Dataset excerpts:
##########
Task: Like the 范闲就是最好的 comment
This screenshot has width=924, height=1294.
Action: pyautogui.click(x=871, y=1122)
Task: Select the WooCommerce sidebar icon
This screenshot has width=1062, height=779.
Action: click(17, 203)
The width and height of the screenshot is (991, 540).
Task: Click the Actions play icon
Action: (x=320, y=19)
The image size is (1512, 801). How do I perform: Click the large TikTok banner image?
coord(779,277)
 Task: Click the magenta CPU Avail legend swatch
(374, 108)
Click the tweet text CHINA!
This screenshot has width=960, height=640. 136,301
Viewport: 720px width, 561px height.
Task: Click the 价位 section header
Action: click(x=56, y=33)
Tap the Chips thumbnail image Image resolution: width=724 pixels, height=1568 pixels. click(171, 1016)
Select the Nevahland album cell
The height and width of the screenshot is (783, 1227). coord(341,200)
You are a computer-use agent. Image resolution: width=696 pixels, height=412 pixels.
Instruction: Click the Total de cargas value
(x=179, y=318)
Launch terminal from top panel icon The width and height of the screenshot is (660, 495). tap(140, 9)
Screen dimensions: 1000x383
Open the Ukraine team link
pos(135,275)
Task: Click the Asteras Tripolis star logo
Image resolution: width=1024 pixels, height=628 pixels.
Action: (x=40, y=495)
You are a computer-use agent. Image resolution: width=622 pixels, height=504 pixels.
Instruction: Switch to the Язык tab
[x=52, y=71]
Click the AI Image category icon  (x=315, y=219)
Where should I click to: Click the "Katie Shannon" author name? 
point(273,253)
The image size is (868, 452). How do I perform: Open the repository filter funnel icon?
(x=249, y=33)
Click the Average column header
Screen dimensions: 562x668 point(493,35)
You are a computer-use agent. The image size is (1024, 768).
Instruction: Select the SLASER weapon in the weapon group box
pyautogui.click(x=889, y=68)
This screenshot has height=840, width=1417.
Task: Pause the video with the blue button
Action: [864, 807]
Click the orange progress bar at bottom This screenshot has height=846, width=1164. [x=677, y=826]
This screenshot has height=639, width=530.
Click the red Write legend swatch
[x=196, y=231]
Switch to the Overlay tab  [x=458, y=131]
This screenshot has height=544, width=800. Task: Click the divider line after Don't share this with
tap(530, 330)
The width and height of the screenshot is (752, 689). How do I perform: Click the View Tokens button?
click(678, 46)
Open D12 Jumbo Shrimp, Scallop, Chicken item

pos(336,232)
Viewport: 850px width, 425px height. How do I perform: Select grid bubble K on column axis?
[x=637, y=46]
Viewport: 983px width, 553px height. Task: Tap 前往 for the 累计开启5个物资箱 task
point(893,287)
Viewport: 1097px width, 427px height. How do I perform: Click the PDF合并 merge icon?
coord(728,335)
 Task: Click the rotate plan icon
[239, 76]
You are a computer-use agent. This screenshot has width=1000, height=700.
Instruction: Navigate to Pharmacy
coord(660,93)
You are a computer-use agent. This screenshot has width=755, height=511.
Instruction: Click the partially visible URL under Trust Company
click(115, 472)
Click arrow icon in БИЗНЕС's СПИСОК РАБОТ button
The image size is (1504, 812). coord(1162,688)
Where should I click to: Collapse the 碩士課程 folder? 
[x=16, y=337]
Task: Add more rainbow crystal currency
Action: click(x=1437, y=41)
##########
Restate verbatim all lines from the start of the data through the line containing "You are a computer-use agent. Image resolution: width=622", with both ends kept.

Task: Like the 范闲就是最好的 comment
This screenshot has width=924, height=1294.
Action: pyautogui.click(x=871, y=1122)
Task: Select the WooCommerce sidebar icon
This screenshot has width=1062, height=779.
Action: click(17, 203)
The width and height of the screenshot is (991, 540).
Task: Click the Actions play icon
Action: (x=320, y=19)
The image size is (1512, 801). How do I perform: Click the large TikTok banner image?
coord(779,277)
 Task: Click the magenta CPU Avail legend swatch
(374, 108)
Click the tweet text CHINA!
This screenshot has width=960, height=640. 136,301
Viewport: 720px width, 561px height.
Task: Click the 价位 section header
Action: click(x=56, y=33)
Tap the Chips thumbnail image Image resolution: width=724 pixels, height=1568 pixels. click(171, 1016)
Select the Nevahland album cell
The height and width of the screenshot is (783, 1227). coord(341,200)
You are a computer-use agent. Image resolution: width=696 pixels, height=412 pixels.
Instruction: Click the Total de cargas value
(x=179, y=318)
Launch terminal from top panel icon The width and height of the screenshot is (660, 495). tap(140, 9)
Screen dimensions: 1000x383
Open the Ukraine team link
pos(135,275)
Task: Click the Asteras Tripolis star logo
Image resolution: width=1024 pixels, height=628 pixels.
Action: (x=40, y=495)
You are a computer-use agent. Image resolution: width=622 pixels, height=504 pixels.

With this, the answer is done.